5 thoughts on “Balance

  1. Great post, and one that has a special meaning to me. I like to find the little successes each day, but, as you mentioned, they are often overshadowed by the difficulties. So I have an idea of how to keep these in the forefront of my thinking. I’m going to start a list, beginning tonight, of one success that I witnessed or was a part of, and make sure that I read the list every day, both at the start of the day and at the end of the day, so that I keep my focus on the success of the kids. Sharing them with others would be a definite bonus.

    • Wow. Seriously, that is a great idea. I have had trouble reminding myself of all the great moments. By writing it, we attend to it, and we fortify its impact on ourselves. By reading it, we will celebrate it and re-experience the way it made us feel. Thanks Jay, I think I will start my own list, what a great blog post that list will make one day!
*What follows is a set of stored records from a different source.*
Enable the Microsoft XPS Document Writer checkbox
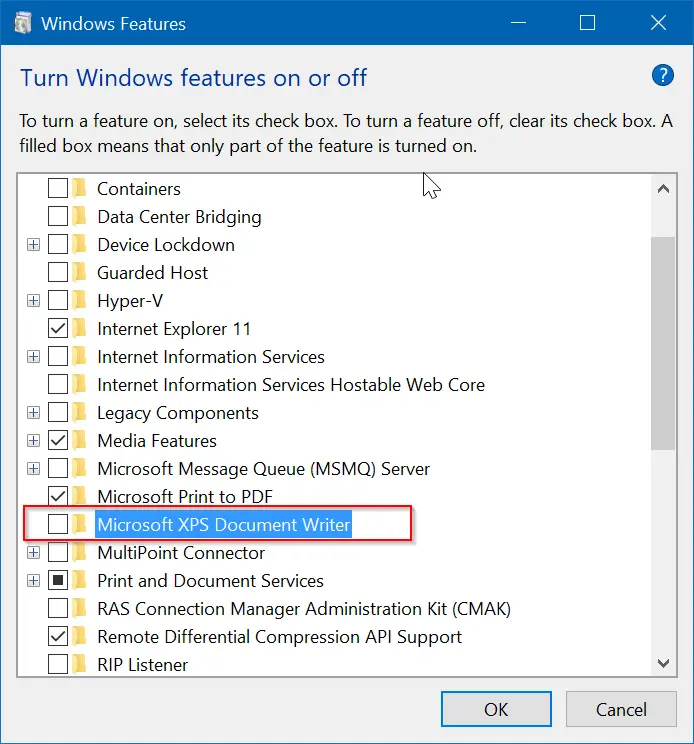 (x=58, y=525)
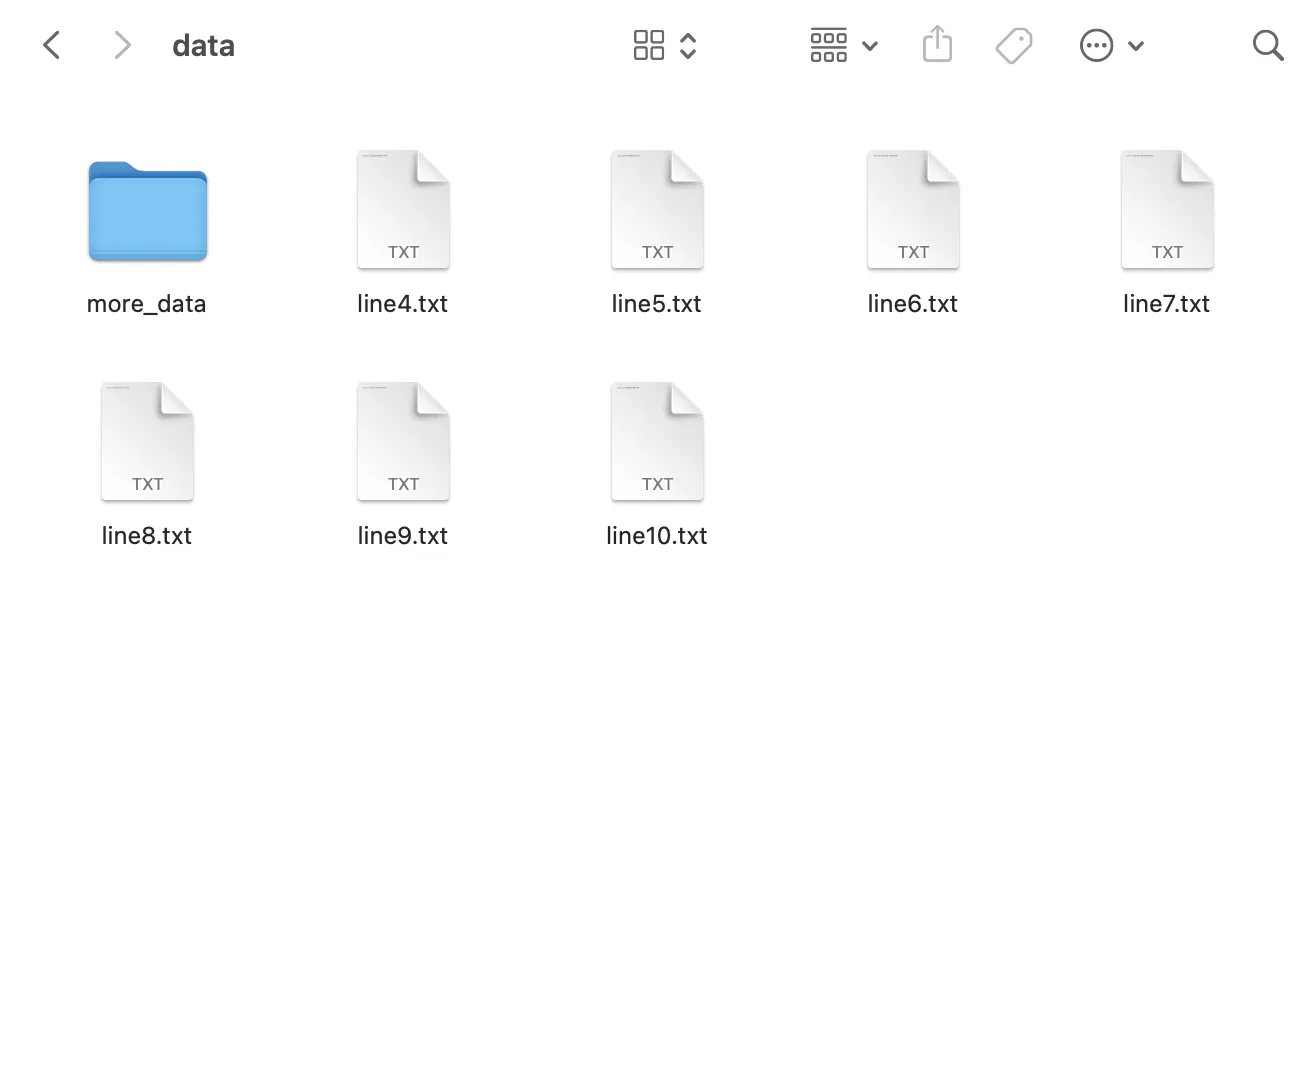The width and height of the screenshot is (1314, 1072).
Task: Select the line8.txt file icon
Action: pyautogui.click(x=147, y=442)
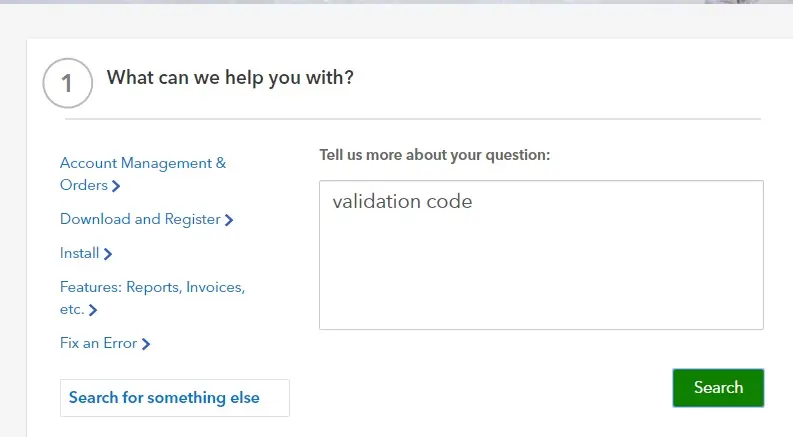This screenshot has height=437, width=793.
Task: Click the chevron icon next to Install
Action: click(x=107, y=254)
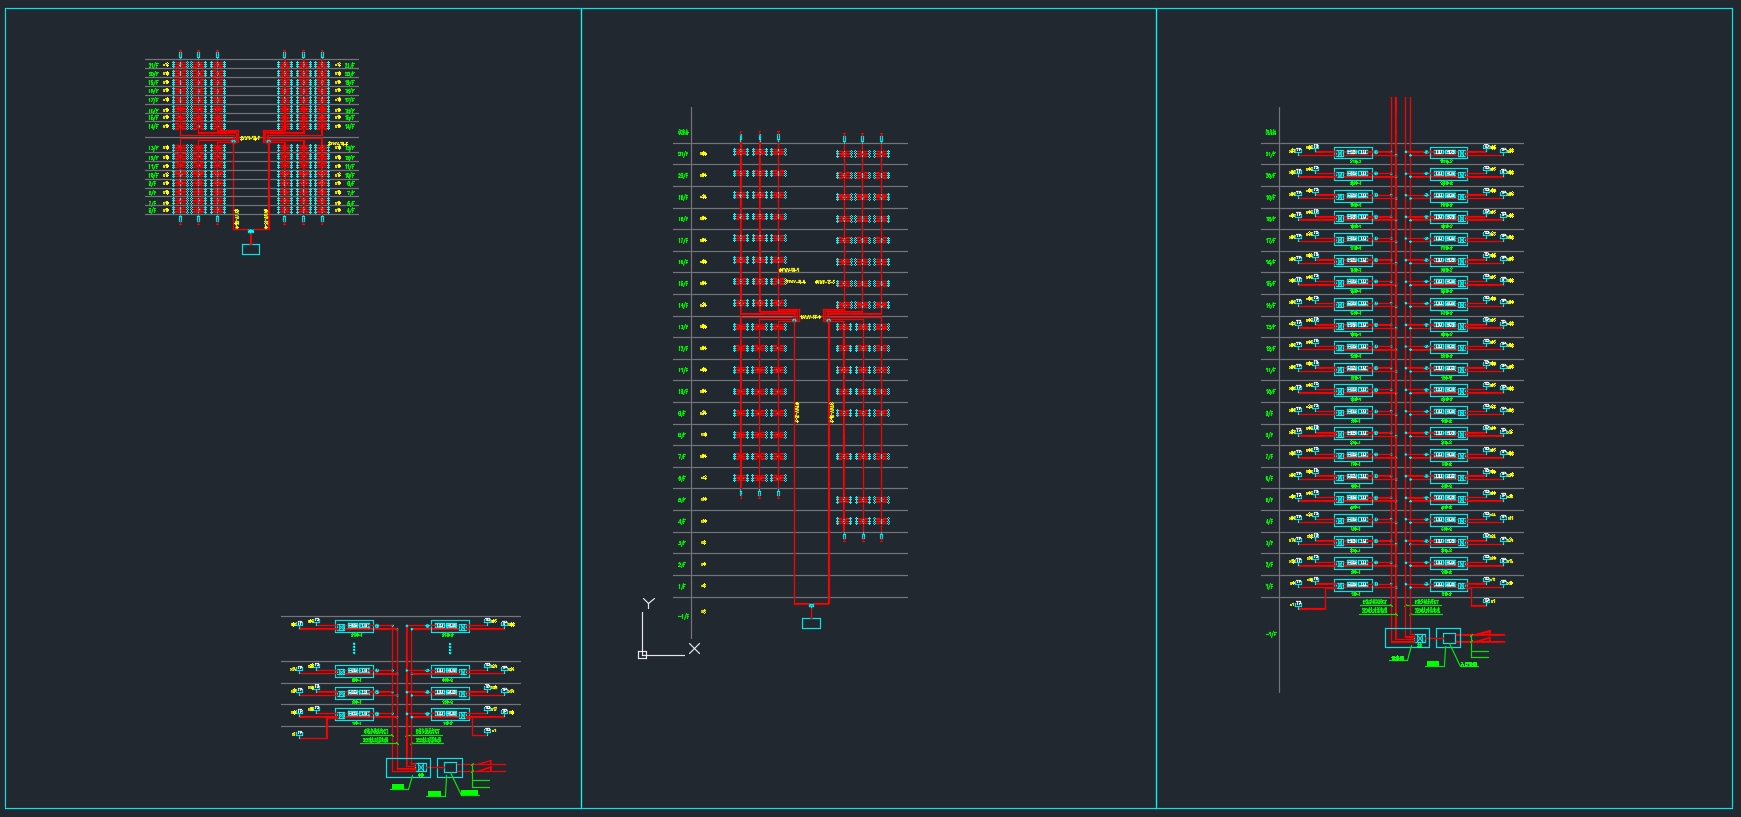Click the crossed-box symbol in right diagram's basement cabinet
This screenshot has height=817, width=1741.
click(x=1420, y=638)
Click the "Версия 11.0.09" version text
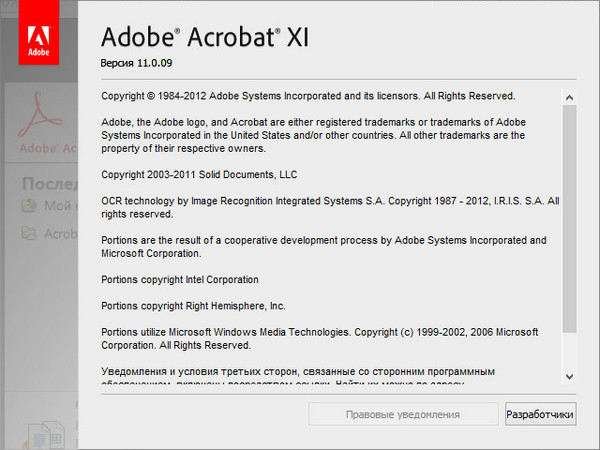Screen dimensions: 600x450 (x=145, y=62)
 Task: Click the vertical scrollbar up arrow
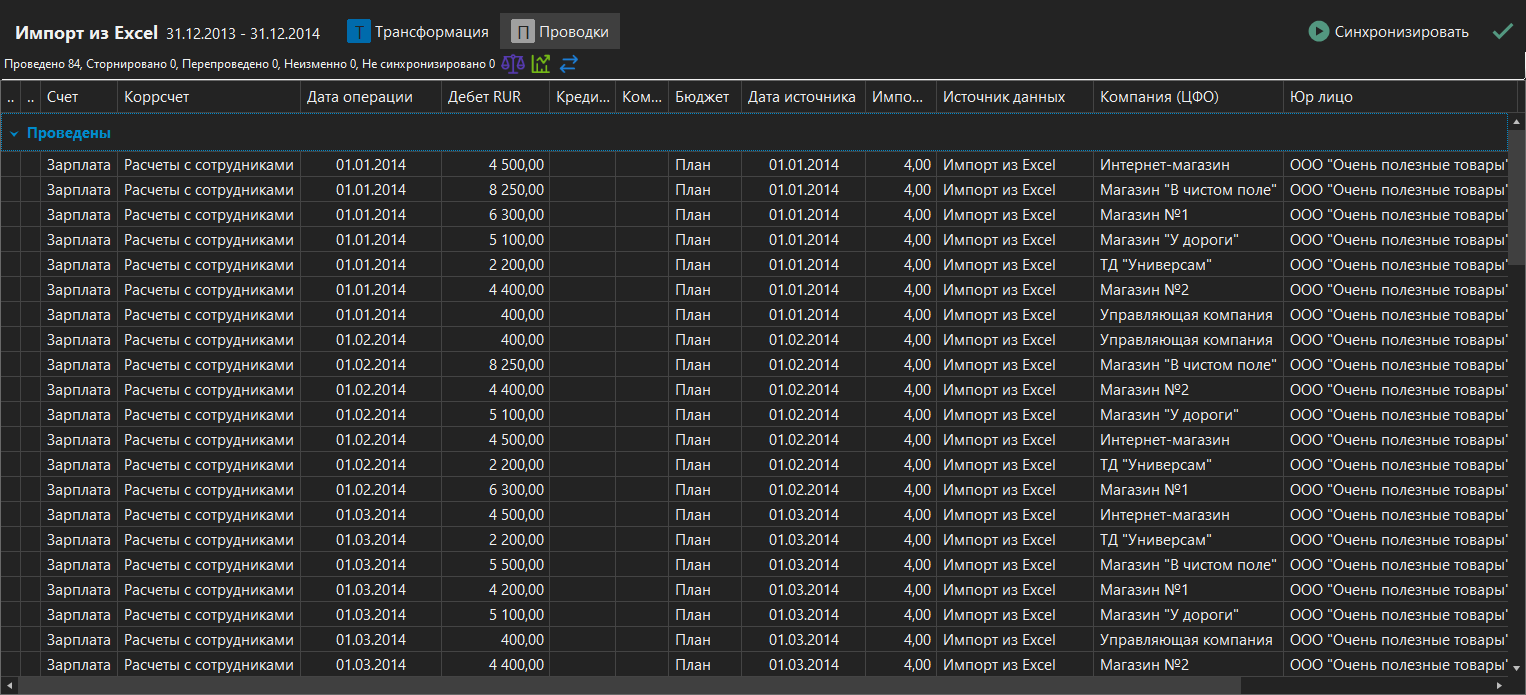tap(1517, 121)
  2. Your story resonates with me (and probably every administrator) because we live it each day! It may get a little smoother each year, but it rarely gets easier. Similar to Jay, I keep a folder called “The Good” in my filing cabinet (and the similarly-named Outlook folder on my computer) where I stash notes from teachers, drawings from students, and communications from parents that brighten my day. When I feel stressed, I love reading back through these mementos to realize just how much of a difference I make each day. Another surefire way to de-stress is to spend time with kids. Don’t let anything short of an emergency interrupt your time with them. Read to a kindergartner, facilitate a learning center with a primary student, and head to recess with the intermediate students. Believe me, they want to know how far you can kick a kickball or throw a football. 🙂 Keep reflecting on the great work you’re doing!

  3. You know Jesse, I almost think that every teacher should do a stint in Special Education. It seems to have an effect on people. I am completely willing to “let it go” now that I have spent three years with my intensive therapy behaviour class! It has completely revolutionized and revitalized my teaching.
    One technique that has been extra good for me (and I believe has helped the kids) is what I call the callback. When we have an issue, in particular an aggression issue, it is dealt with promptly. About an hour later, after life has moved on and when the moment is appropriate, I do a callback. I casually sit near the student who displayed the aggressive behaviour, and start chatting. Our chats are about everyday normal stuff…not the negative behaviour. This makes the kid more childlike to me and, I believe, me more human to the child. I have learned some cool stuff this way, and it has helped me march on!!!

  4. Jesse,
    I used the same technique to help me realize I had a relatively successful week. Of course, I had many small fires to put out each and every day. Instead of looking at the fires as negative interactions, I decided to see them as many situations that turned out OK. When you have a K&E class or a special ed class, the situations that turned out OK are very significant. I built on that for a few days and finished up the week drained and worn out, yet proud of myself and my students. It is so easy to get caught up in all of the negativity, especially from other staff members. If I stray to that path I see a short teaching career ahead. For my first two weeks with my K&E class, I wasn’t sure how I would survive the year because I got overwhelmed by focusing on the negative points of my day.

    I too think back to a special educator who talked to my class at university. His main advice when working with our types of students was summed up with “pencils and ketchup.” If we spend our time worrying about the insignificant things, like bringing a pencil to class, we are missing the big picture. I’m sorry I can’t remember his analogy with the ketchup, but it was along the same lines. The small successes add up to a great year that our students will remember.

    Finally, as I ramble on, I truly believe blogs and PLNs are becoming our new “reflective journals”. I find reading blogs and posting replies very theraputic on a Sunday night before tackling another challenging week at school. Have a great week.